At the beginning of the walk we noticed a couple standing in their yard looking out to the Southeast and following their gaze, we saw the oddest rainbow either of us has ever seen. It was a stubby little thing extending pretty much straight down from underneath a large cumulus cloud. There was no arc coming out of the top of the cloud, just a rainbow leg sticking out of the bottom of it. It was gorgeous. The path of the walk took us in the opposite direction, but Laura and I both kept turning around to see if we could catch another glimpse of it.
A little later at home I must have been in a fanciful mood because some of the clouds over the Olympics looked quite like a couple of unicorns for a bit. Laura had dropped the dogs and me off at home and was at the grocery so she was spared having to pretend she was seeing what I was seeing (a frequent occurrence). But still, it was cool to see a weird rainbow and some weird cloud unicorns within an hour of one another.

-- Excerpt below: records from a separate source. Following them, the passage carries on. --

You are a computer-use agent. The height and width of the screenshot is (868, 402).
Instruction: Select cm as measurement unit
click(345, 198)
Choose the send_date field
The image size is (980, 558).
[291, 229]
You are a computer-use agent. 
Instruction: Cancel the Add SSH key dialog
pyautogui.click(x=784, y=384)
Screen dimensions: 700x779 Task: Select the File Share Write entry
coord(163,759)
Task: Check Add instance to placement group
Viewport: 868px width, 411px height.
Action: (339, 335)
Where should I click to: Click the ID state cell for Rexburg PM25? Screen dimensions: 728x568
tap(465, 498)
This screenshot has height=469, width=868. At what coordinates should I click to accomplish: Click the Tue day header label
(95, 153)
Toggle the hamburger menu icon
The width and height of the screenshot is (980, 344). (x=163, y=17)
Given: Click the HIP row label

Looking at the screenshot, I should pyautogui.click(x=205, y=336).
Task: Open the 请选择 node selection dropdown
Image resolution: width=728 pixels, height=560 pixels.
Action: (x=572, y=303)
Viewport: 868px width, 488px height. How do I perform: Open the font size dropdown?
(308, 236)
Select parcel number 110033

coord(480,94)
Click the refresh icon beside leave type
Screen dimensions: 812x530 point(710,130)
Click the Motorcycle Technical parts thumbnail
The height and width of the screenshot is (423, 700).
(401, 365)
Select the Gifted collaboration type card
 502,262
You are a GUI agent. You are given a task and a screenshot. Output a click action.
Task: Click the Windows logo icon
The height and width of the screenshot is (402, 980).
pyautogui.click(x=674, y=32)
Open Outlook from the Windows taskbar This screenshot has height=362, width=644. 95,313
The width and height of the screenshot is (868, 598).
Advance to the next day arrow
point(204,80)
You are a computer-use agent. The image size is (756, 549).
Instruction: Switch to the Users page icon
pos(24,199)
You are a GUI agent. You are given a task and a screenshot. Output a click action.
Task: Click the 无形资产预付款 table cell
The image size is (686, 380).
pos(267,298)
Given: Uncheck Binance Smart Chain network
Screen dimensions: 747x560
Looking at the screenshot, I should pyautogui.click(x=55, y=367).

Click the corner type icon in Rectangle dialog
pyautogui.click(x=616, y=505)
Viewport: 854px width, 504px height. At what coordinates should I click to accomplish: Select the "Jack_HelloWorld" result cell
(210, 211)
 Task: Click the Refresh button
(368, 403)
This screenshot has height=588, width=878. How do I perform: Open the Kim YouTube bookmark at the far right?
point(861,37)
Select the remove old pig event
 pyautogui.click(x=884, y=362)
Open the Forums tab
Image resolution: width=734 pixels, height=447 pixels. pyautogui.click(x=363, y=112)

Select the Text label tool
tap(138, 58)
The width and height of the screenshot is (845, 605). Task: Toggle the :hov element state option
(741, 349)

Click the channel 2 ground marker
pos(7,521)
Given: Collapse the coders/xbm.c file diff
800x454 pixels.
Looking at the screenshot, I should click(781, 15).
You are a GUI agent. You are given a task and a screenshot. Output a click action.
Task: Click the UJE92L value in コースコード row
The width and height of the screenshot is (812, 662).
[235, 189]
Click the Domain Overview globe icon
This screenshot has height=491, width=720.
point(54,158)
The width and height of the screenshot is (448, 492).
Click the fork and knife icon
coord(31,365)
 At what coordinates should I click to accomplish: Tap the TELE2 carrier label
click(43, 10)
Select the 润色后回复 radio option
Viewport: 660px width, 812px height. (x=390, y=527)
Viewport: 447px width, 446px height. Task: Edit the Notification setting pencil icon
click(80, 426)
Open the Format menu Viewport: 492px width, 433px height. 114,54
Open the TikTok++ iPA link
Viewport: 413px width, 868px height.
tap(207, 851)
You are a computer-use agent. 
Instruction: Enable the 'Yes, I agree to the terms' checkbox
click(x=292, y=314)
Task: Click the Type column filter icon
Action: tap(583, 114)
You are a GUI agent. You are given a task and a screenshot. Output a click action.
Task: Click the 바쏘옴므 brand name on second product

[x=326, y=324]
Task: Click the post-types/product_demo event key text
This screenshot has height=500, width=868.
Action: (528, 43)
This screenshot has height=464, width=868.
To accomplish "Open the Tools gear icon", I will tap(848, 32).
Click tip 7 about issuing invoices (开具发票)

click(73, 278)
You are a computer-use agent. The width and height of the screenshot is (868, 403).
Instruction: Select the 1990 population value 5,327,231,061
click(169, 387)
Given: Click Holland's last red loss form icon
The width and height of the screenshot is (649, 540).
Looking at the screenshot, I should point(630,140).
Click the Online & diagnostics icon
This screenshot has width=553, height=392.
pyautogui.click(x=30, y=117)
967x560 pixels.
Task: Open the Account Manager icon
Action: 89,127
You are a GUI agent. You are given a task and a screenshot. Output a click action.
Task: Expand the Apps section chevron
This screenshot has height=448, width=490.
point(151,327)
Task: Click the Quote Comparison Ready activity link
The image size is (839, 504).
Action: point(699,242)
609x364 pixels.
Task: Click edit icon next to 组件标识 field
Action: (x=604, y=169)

The cloud unicorns reminded me of the 2005 YouTube sensation “Charlie the Unicorn.” Laura loves Charlie and used to have a Charlie T-shirt (it got too ragged to wear) so I actually wish she’d been home for us to tease about poor grouchy Charlie. Do you know the story? You should. Basically Charlie is cajoled into going on a fake trip to “Candy Mountain” by two shyster unicorns who end up trapping him in a cave and stealing one of his kidneys. I had to Google CTU to remember some of the details and the name of the creator (Jason Steele), but boy-howdy did Steele and those two shyster unicorns presage how you and your campaign hoodwinked your base into thinking you were going to shower them with endless demand for coal while you stole one of their lungs and served it to them on a “dismantle the ACA platter.”
May our kidneys and lungs be safe.
May we be happy when the universe shows us cool things.
May we not let you gut our healthcare system to score political points.
May we all make peace with the need to change how we source our energy.